## ACTIVITY
Return each of the following records verbatim, in the order given and without any alteration.

··· RECORDS TO USE

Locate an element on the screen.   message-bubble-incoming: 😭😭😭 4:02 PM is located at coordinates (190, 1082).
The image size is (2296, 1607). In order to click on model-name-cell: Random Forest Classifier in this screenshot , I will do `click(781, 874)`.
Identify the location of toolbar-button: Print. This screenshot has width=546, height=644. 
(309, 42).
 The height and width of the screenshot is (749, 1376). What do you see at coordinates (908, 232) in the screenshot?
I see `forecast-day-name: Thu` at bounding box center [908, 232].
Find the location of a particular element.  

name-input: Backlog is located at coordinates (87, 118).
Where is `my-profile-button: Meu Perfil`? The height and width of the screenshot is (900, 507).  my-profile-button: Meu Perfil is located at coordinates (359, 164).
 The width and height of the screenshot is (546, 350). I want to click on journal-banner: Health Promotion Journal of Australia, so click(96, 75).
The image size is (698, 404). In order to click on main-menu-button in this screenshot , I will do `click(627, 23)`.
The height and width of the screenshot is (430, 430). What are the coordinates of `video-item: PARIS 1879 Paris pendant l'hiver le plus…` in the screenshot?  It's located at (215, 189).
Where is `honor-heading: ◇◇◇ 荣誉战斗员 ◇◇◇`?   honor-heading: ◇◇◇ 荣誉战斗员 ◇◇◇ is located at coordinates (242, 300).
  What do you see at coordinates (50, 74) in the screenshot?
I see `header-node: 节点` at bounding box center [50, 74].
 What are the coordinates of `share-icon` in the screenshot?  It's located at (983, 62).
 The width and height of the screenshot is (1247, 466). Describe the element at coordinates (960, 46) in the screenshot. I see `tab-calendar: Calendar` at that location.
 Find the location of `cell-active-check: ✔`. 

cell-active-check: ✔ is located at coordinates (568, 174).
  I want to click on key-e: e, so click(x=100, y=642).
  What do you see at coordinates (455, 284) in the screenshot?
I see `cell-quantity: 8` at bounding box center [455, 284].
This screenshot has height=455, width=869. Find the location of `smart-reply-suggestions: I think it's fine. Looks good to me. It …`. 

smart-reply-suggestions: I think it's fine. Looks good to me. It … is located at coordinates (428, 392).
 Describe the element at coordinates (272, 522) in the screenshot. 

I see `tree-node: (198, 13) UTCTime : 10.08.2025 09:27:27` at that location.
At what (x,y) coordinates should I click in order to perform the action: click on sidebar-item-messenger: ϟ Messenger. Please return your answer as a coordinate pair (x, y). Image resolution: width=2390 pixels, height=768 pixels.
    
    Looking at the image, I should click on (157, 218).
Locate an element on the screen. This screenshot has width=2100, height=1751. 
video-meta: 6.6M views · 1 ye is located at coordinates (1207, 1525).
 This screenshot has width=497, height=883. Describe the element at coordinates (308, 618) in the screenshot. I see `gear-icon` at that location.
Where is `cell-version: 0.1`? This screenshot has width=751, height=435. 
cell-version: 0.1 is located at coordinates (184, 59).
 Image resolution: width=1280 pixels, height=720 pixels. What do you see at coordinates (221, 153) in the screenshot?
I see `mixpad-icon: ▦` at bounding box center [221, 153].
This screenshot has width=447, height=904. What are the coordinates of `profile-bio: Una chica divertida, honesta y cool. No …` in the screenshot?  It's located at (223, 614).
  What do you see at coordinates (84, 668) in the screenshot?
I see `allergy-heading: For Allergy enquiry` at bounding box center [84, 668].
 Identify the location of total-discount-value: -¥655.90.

······

## ANSWER BOX
Locate an element on the screen.   message-bubble-incoming: 😭😭😭 4:02 PM is located at coordinates (190, 1082).
The image size is (2296, 1607). In order to click on model-name-cell: Random Forest Classifier in this screenshot , I will do `click(781, 874)`.
Identify the location of toolbar-button: Print. This screenshot has width=546, height=644. 
(309, 42).
 The height and width of the screenshot is (749, 1376). What do you see at coordinates (908, 232) in the screenshot?
I see `forecast-day-name: Thu` at bounding box center [908, 232].
Find the location of a particular element.  

name-input: Backlog is located at coordinates (87, 118).
Where is `my-profile-button: Meu Perfil`? The height and width of the screenshot is (900, 507).  my-profile-button: Meu Perfil is located at coordinates (359, 164).
 The width and height of the screenshot is (546, 350). I want to click on journal-banner: Health Promotion Journal of Australia, so click(96, 75).
The image size is (698, 404). In order to click on main-menu-button in this screenshot , I will do `click(627, 23)`.
The height and width of the screenshot is (430, 430). What are the coordinates of `video-item: PARIS 1879 Paris pendant l'hiver le plus…` in the screenshot?  It's located at (215, 189).
Where is `honor-heading: ◇◇◇ 荣誉战斗员 ◇◇◇`?   honor-heading: ◇◇◇ 荣誉战斗员 ◇◇◇ is located at coordinates (242, 300).
  What do you see at coordinates (50, 74) in the screenshot?
I see `header-node: 节点` at bounding box center [50, 74].
 What are the coordinates of `share-icon` in the screenshot?  It's located at (983, 62).
 The width and height of the screenshot is (1247, 466). Describe the element at coordinates (960, 46) in the screenshot. I see `tab-calendar: Calendar` at that location.
 Find the location of `cell-active-check: ✔`. 

cell-active-check: ✔ is located at coordinates (568, 174).
  I want to click on key-e: e, so click(x=100, y=642).
  What do you see at coordinates (455, 284) in the screenshot?
I see `cell-quantity: 8` at bounding box center [455, 284].
This screenshot has height=455, width=869. Find the location of `smart-reply-suggestions: I think it's fine. Looks good to me. It …`. 

smart-reply-suggestions: I think it's fine. Looks good to me. It … is located at coordinates (428, 392).
 Describe the element at coordinates (272, 522) in the screenshot. 

I see `tree-node: (198, 13) UTCTime : 10.08.2025 09:27:27` at that location.
At what (x,y) coordinates should I click in order to perform the action: click on sidebar-item-messenger: ϟ Messenger. Please return your answer as a coordinate pair (x, y). Image resolution: width=2390 pixels, height=768 pixels.
    
    Looking at the image, I should click on (157, 218).
Locate an element on the screen. This screenshot has width=2100, height=1751. 
video-meta: 6.6M views · 1 ye is located at coordinates (1207, 1525).
 This screenshot has width=497, height=883. Describe the element at coordinates (308, 618) in the screenshot. I see `gear-icon` at that location.
Where is `cell-version: 0.1`? This screenshot has width=751, height=435. 
cell-version: 0.1 is located at coordinates (184, 59).
 Image resolution: width=1280 pixels, height=720 pixels. What do you see at coordinates (221, 153) in the screenshot?
I see `mixpad-icon: ▦` at bounding box center [221, 153].
This screenshot has width=447, height=904. What are the coordinates of `profile-bio: Una chica divertida, honesta y cool. No …` in the screenshot?  It's located at (223, 614).
  What do you see at coordinates (84, 668) in the screenshot?
I see `allergy-heading: For Allergy enquiry` at bounding box center [84, 668].
 Identify the location of total-discount-value: -¥655.90.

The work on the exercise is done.